• _Problem requirements_
Recast as a numbered list the lines starting with the one containing "Viewport: 938px width, 560px height." and going on through the one containing "Action: coord(836,35)", leaving out any blank lines.

• _Working data_

++++++

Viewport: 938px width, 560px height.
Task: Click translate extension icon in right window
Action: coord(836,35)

++++++

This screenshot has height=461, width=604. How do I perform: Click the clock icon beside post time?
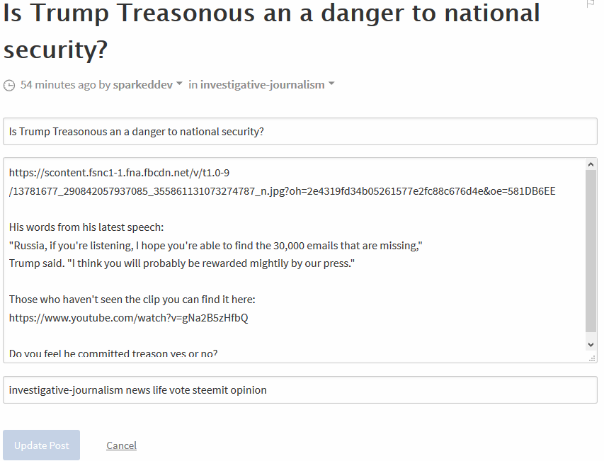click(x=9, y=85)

++++++

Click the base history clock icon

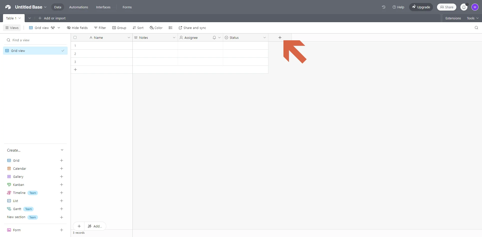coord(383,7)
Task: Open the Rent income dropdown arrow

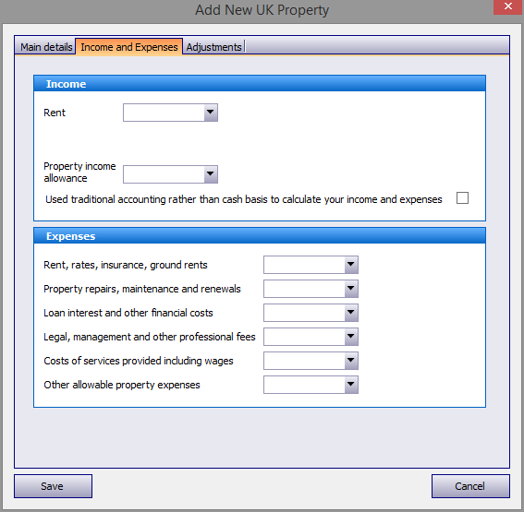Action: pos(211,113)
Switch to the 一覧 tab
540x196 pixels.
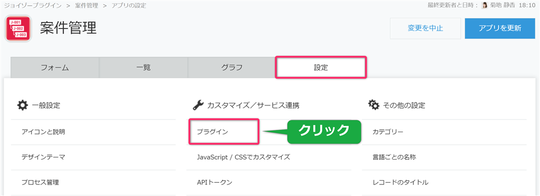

++++++

• _The answer_
1. Viewport: 938px width, 560px height.
2. Task: Click translate extension icon in right window
3. Action: coord(836,35)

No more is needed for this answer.